** Work task **
Look below for the line containing "Task: Click the chat scrollbar up arrow"; from there, print each line exactly up to and including the line containing "Task: Select the Slip tool", and stop.

-------- Dataset records

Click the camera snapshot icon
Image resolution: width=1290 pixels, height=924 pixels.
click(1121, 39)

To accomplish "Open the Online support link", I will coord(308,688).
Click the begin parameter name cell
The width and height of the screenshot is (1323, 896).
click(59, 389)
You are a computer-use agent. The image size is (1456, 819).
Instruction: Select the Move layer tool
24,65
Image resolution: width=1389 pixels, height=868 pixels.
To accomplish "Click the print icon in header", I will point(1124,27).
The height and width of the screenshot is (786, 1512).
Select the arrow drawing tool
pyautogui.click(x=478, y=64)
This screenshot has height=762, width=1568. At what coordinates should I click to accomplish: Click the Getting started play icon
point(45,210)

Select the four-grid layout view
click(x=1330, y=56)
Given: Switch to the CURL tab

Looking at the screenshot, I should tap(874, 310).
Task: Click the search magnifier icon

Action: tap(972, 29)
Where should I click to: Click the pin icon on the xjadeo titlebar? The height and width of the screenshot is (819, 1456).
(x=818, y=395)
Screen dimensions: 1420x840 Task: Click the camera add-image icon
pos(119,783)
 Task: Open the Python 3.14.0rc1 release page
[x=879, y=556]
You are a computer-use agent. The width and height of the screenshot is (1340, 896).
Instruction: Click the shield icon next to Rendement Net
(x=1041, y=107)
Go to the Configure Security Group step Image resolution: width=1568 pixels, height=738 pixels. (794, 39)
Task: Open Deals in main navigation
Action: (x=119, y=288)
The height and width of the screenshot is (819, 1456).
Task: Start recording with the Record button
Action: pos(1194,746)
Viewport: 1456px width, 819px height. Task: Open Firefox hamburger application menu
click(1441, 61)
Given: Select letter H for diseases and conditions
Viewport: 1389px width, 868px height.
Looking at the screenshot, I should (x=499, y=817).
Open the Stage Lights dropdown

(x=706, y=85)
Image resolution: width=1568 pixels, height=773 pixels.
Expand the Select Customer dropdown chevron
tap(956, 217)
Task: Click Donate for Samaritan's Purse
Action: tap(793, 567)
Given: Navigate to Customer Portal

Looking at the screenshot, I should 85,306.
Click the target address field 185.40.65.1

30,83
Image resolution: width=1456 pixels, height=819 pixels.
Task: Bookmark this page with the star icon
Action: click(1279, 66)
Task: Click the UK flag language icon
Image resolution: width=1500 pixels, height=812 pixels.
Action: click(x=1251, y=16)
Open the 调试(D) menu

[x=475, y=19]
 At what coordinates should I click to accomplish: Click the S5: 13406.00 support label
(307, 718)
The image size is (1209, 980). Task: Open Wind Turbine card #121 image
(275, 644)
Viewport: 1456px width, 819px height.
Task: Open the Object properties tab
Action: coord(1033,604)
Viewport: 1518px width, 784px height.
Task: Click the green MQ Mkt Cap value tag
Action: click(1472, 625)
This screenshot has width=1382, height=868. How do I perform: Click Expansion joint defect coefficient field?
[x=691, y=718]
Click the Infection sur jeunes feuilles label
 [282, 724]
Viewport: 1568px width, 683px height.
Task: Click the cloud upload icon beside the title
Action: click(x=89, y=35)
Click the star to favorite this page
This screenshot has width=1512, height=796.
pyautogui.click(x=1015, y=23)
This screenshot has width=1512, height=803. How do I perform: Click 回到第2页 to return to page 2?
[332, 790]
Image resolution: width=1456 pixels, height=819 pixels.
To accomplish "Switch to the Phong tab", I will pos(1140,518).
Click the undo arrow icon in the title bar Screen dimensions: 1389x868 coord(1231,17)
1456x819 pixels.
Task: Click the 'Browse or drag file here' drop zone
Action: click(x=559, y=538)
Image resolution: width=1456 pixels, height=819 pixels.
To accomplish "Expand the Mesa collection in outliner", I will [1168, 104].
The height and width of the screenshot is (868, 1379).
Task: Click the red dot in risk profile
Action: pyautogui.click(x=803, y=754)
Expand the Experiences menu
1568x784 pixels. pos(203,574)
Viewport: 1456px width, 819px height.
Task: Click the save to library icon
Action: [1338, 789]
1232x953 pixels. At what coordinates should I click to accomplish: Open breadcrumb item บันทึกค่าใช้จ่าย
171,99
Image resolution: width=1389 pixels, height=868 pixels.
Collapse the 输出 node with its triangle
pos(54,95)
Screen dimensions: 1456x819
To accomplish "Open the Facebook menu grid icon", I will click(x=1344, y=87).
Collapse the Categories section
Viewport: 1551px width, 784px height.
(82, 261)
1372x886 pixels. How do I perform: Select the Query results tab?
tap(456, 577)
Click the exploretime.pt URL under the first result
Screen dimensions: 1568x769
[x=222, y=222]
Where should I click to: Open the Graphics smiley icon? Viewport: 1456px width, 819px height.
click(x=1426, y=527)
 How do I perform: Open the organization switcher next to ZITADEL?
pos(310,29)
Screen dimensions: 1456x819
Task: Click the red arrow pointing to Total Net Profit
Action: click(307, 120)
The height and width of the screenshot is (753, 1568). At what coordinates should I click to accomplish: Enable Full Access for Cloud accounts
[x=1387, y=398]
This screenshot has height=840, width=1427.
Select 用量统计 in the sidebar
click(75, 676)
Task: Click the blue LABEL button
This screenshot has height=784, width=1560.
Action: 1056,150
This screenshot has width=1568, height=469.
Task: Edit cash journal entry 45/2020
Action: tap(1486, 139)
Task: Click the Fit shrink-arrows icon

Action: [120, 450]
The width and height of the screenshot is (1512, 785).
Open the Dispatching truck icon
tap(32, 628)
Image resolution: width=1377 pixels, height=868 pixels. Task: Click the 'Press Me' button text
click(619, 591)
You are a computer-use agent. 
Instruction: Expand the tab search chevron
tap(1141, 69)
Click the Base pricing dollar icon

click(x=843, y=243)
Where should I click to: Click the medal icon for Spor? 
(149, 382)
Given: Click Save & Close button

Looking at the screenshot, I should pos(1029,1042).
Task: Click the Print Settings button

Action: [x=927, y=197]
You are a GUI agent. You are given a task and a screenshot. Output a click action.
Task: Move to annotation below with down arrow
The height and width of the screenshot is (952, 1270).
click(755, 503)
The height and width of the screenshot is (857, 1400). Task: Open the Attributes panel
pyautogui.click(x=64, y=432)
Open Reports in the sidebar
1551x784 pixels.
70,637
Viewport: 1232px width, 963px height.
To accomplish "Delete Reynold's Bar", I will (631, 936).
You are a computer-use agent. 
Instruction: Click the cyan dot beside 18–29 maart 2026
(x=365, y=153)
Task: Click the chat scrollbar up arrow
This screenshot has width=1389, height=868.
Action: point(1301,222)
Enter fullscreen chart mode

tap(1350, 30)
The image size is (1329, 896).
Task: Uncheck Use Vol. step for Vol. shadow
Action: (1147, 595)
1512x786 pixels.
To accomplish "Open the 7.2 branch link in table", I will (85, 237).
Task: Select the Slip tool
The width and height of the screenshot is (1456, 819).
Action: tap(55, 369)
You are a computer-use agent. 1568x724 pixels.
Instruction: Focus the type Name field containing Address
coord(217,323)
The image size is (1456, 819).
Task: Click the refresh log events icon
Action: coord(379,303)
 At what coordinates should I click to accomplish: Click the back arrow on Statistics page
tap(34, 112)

----------------

** Expected answer **
Task: Click the chat scrollbar up arrow
This screenshot has width=1389, height=868.
Action: point(1301,222)
Enter fullscreen chart mode

tap(1350, 30)
The image size is (1329, 896).
Task: Uncheck Use Vol. step for Vol. shadow
Action: (1147, 595)
1512x786 pixels.
To accomplish "Open the 7.2 branch link in table", I will (85, 237).
Task: Select the Slip tool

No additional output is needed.